Each merged category is assigned a new numeric ID.
These IDs will be used as classification labels.

In [None]:
merged_df["merged_category_id"] = range(len(merged_df))

# Build original -> merged mapping
original_to_merged = {}

for _, row in merged_df.iterrows():
    merged_id = row["merged_category_id"]
    for cid in str(row["category_ids"]).split(","):
        original_to_merged[int(cid.strip())] = merged_id

display(merged_df)

## 3. Migrating Products to New Categories

We replace the original Amazon `category_id` with the new merged category ID.

In [None]:
products_df["category_id"] = products_df["category_id"].astype(int)

products_df["merged_category_id"] = products_df["category_id"].map(
    original_to_merged
)

# Remove old category_id
products_df = products_df.drop(columns=["category_id"])

display(products_df.head())

## 4. Saving Migrated Datasets

We save:
- `merged_categories_new.csv`
- `amazon_products_merged.csv`

In [None]:
merged_df_out = merged_df[
    ["merged_category_id", "category_name", "category_ids"]
]

merged_df_out.to_csv("merged_categories_new.csv", index=False)
products_df.to_csv("amazon_products_merged.csv", index=False)

print("Files saved successfully.")

## 5. Dataset Statistics

We examine how many samples exist per merged category.
This is critical for class balance in deep learning.

In [None]:
category_counts = products_df["merged_category_id"].value_counts().sort_index()

category_counts

## 6. Class Distribution Visualization

In [None]:
plt.figure(figsize=(12, 5))
category_counts.plot(kind="bar")
plt.title("Number of Products per Merged Category")
plt.xlabel("Merged Category ID")
plt.ylabel("Number of Products")
plt.tight_layout()
plt.show()

## 7. (Optional) Removing Underrepresented Categories

Deep learning models perform poorly on classes with very few samples.
We optionally remove categories with fewer than N samples.

In [None]:
MIN_SAMPLES = 100  # adjust as needed

valid_categories = category_counts[category_counts >= MIN_SAMPLES].index

filtered_df = products_df[
    products_df["merged_category_id"].isin(valid_categories)
]

print("Before:", len(products_df))
print("After: ", len(filtered_df))

## 8. Final Dataset for Model Training

In [None]:
filtered_df.to_csv("amazon_products_final.csv", index=False)

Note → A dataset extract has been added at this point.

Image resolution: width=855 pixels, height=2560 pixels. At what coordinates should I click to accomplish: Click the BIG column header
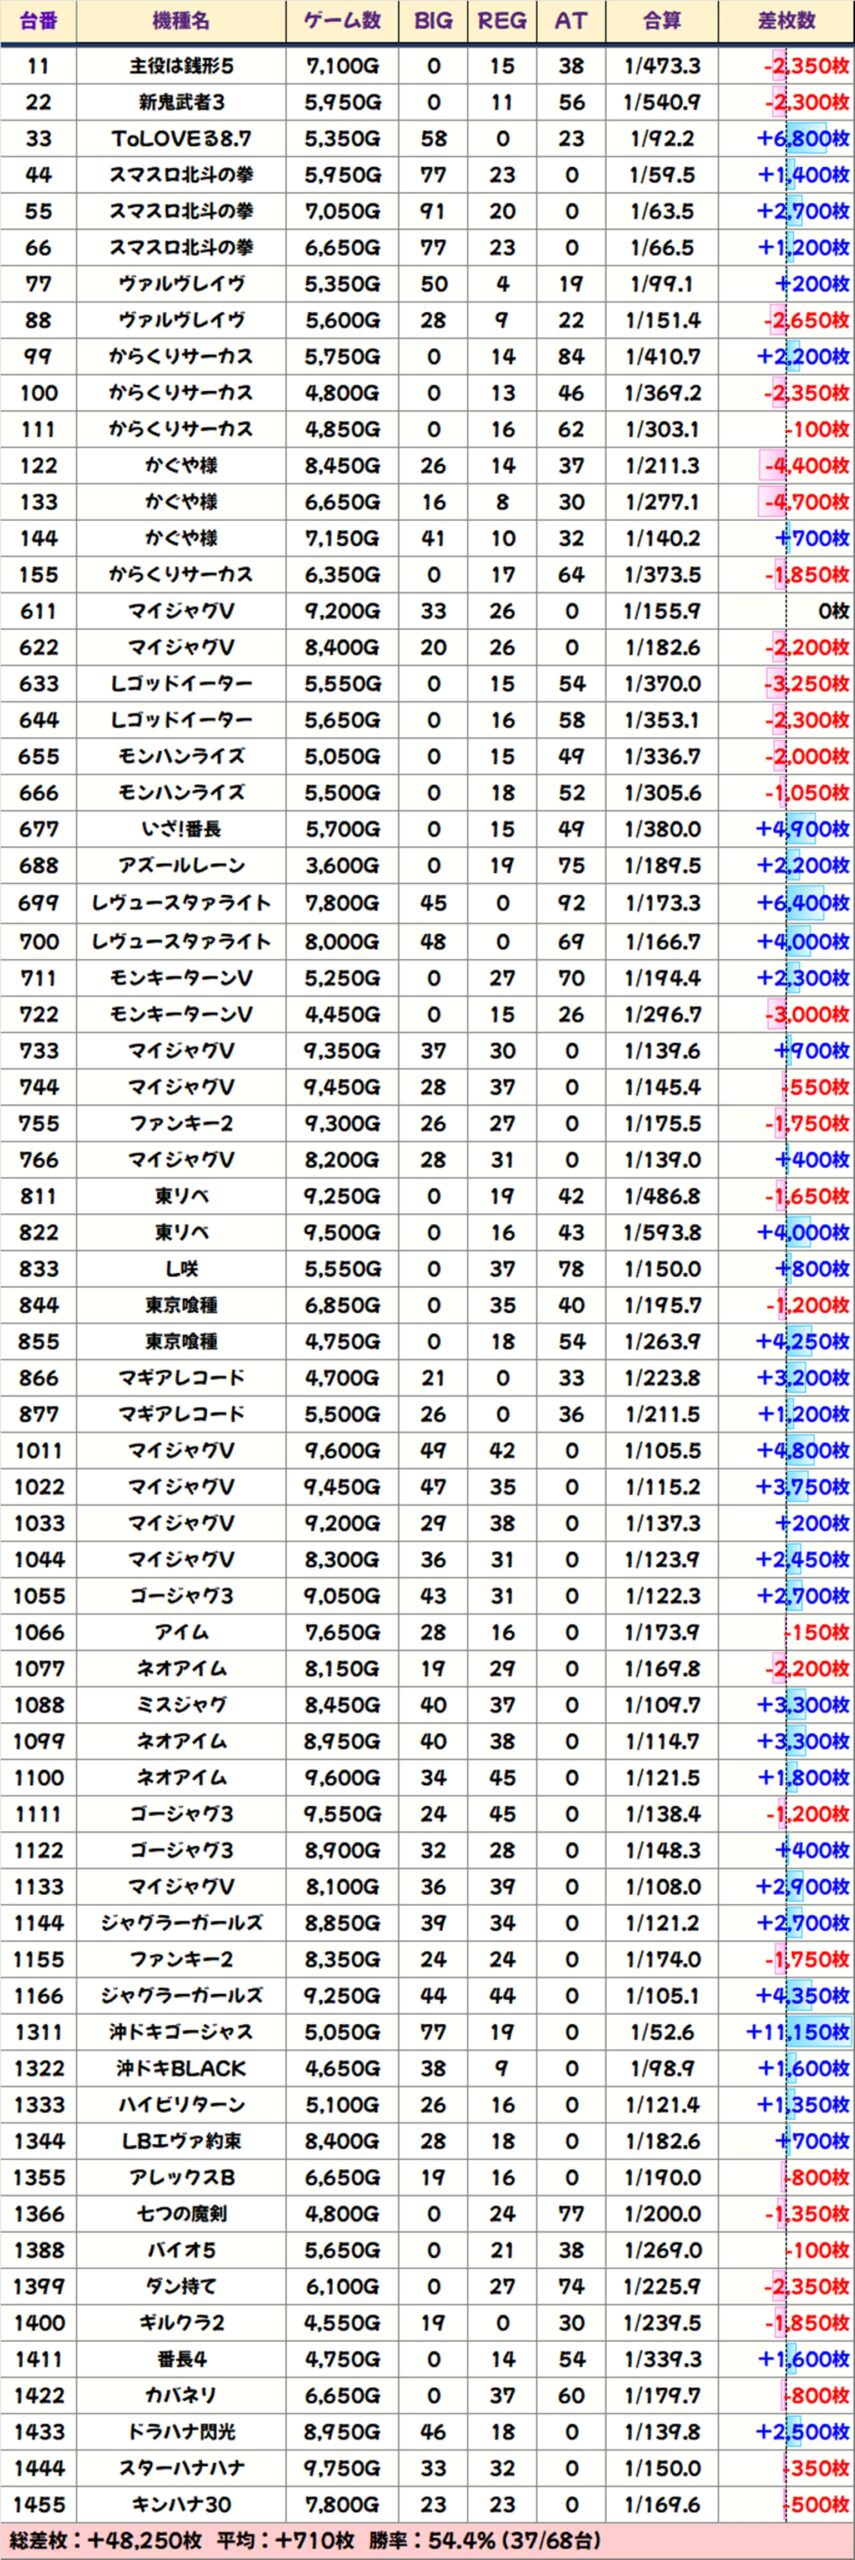(433, 21)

display(filtered_df.head())

## Final Notes

The dataset is now:
- Clean
- Category-consistent
- Balanced (optionally)
- Ready for:
  - Image downloading
  - Train/validation/test splitting
  - CNN-based classification

Next steps:
- Download images using `imgUrl`
- Create PyTorch or TensorFlow dataloaders
- Train a baseline CNN (ResNet / EfficientNet)